A good run at home and the Royals could gain some confidence and, more importantly, some standing in the AL Central.  Instead, most of the week was consumed with chaos, and the Royals came away with just two wins – though it was close in a couple of instances.

Right away, the Royals lost 19-1 against Cleveland in a game that saw both Kyle Davies leave with a shoulder injury after four batters and Vin Mazzaro get shelled in relief.  Needless to say, things needed to change.

Baserunning was an issue as well.  The Royals got picked off repeatedly, thrown out taking the extra base a few times, and were caught stealing multiple times.

When the dust settled, Davies was on the DL, Mazzaro was sent to Omaha.  Jeremy Jeffress and Jarrod Dyson joined him later in the week after Jeffress struggled with control and Dyson was picked off as a pinch runner (without any production at the plate to redeem himself).  Coming up to replace them were Danny Duffy, who made his major league debut, Greg Holland, Everett Teaford and Robinson Tejeda, who was activated from the DL.

That’s a lot of turnover in seven days.

The Numbers
Slash line: .267/.317/.371/.688
21 runs in 7 games (3.0/game)
4 Home runs
3 stolen bases in 9 attempts
19 walks in 265 plate appearances (7.2%)

After starting the series against the Yankees tied for the lead in the AL in runs scored, the Royals are third in those rankings, but other teams are gaining fast. It seems nearly everyone is hitting a rough patch at the same time and when they did get on base, they’d give away outs.

Pitching staff ERA: 5.78 over 67 innings
Starters ERA: 4.63
Bullpen ERA: 7.03

If you omit Vin Mazzaro’s 2.2 inning 14 ER performance from Monday, it looks a lot better:
Staff: 4.04
Bullpen: 3.34

38/46 K/BB ratio (0.83 – yuck)

As you can tell, taking out Mazzaro’s game really makes things look better. Luke Hochevar was excellent start on Thursday and Jeff Francis followed it up with a strong outing of his own.

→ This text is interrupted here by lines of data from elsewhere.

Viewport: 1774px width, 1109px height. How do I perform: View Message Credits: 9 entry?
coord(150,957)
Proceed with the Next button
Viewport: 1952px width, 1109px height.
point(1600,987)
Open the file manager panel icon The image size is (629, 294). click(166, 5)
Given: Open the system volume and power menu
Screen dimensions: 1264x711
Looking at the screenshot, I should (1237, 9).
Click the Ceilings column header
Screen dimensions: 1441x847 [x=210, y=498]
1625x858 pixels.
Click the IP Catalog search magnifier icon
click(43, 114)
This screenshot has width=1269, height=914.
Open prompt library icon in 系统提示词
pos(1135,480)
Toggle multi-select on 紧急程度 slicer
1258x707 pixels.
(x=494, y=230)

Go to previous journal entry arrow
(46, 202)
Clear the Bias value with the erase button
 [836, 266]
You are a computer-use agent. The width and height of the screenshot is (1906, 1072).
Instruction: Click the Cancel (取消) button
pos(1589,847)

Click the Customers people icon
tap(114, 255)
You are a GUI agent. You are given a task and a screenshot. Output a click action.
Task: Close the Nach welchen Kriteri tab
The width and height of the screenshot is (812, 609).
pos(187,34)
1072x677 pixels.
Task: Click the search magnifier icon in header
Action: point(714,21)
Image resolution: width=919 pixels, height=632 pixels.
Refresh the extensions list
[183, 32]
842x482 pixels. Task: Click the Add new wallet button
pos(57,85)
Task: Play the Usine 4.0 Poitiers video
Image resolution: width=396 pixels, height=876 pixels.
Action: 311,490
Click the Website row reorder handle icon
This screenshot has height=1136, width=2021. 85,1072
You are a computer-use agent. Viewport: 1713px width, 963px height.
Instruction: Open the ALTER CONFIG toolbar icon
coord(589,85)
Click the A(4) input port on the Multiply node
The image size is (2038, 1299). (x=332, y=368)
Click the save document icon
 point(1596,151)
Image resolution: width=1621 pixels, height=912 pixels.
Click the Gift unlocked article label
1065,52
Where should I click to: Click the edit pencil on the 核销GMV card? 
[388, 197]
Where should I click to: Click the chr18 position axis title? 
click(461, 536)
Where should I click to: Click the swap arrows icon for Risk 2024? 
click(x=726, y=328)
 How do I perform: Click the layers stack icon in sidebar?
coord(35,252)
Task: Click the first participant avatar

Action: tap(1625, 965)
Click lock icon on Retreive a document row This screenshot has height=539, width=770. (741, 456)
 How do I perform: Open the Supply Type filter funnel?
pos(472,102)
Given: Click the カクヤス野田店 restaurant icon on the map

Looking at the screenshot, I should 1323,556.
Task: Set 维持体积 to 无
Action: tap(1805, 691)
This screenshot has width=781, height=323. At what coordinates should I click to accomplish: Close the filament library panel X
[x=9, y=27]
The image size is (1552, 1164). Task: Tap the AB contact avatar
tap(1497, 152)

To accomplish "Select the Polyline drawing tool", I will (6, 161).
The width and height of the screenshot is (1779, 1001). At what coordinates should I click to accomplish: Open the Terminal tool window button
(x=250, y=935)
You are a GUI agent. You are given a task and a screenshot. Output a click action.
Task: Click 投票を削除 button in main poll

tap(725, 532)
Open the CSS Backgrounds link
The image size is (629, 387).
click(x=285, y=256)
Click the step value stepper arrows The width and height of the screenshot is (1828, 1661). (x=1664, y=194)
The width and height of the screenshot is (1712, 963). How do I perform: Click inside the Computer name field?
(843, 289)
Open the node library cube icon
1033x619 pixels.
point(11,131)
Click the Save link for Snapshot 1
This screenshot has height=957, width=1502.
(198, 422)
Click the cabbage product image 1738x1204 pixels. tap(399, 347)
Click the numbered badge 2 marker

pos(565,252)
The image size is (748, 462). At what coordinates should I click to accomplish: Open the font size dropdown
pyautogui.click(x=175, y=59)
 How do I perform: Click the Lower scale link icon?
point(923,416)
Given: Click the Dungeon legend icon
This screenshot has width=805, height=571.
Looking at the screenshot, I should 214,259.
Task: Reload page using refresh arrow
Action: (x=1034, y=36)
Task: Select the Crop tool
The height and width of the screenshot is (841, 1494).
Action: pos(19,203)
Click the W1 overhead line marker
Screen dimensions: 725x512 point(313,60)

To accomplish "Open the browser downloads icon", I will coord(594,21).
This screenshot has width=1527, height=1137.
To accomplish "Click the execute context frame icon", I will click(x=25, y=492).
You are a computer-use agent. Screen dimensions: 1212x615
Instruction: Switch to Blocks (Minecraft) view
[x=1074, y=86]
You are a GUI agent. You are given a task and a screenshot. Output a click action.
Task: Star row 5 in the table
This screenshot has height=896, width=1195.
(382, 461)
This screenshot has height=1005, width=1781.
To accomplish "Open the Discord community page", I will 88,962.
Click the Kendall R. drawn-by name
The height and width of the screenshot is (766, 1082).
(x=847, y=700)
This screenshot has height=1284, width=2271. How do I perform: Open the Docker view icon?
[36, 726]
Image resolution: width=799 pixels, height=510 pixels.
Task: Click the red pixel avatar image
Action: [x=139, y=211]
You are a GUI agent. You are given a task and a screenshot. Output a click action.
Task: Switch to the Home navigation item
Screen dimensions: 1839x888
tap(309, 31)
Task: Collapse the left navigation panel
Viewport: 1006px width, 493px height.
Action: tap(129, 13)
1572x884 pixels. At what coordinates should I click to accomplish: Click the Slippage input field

As a whole, though, the staff was wild and had trouble throwing strikes. Danny Duffy, in his debut, still walked 6 and it drove his pitch count up. Twice, the Royals surrendered 13 walks in a game. That’s just not acceptable and they still almost snuck away with two more wins than they got.

Streaking
Eric Hosmer, 10-30, 1st homer at Kauffman Stadium
Alcides Escobar, 7-22 – finally hitting a little bit while also performing acts of daring-do in the field on a nightly basis
Wilson Betemit, 7-23 – HR, 3 RBI, 4 RS

Slumping
Billy Butler, 5-25 – but he walked three times and is hitting the ball hard
Jeff Francoeur, 5-25 – homered on Sunday and drilled two to the warning track as well
Mike Aviles, 4-21

The Verdict
Taking away Monday’s drubbing and things look a lot better. Francis, Hochevar and Nate Adcock had solid starts and even in four innings, Duffy looked like his stuff will work right away as long as he can settle down.

The hot starts from Francoeur, Alex Gordon and Melky Cabrera have started to tail off, though Gordon’s been moved into the leadoff spot and walked four times this week. He seemed to take more pitches than in past weeks, as well.

The Royals hit the road for a three game series in Baltimore and then return to the jet streams of Arlington for another three games against the Rangers. The pitching staff has reloaded with a lot of bullpen arms after some heavy work in the past couple weeks and with injuries pulling Adcock into the rotation. Someone may end up getting sent back to the minors to make room for another bench player, as the Royals are messing with the dreaded eight-man bullpen (which I hate, but for this short-term period, I understand).

This next road trip could be important for many reasons. If the Royals run into the same issues they did in the last week of April (when Cleveland and Texas hammered them) or in the last road trip (where they only really got guys on base in the Thursday game in New York), it could shatter any faint dream of true contention this year. If they win both series or even break even, they’ll return to Kansas City with two games at the end of May.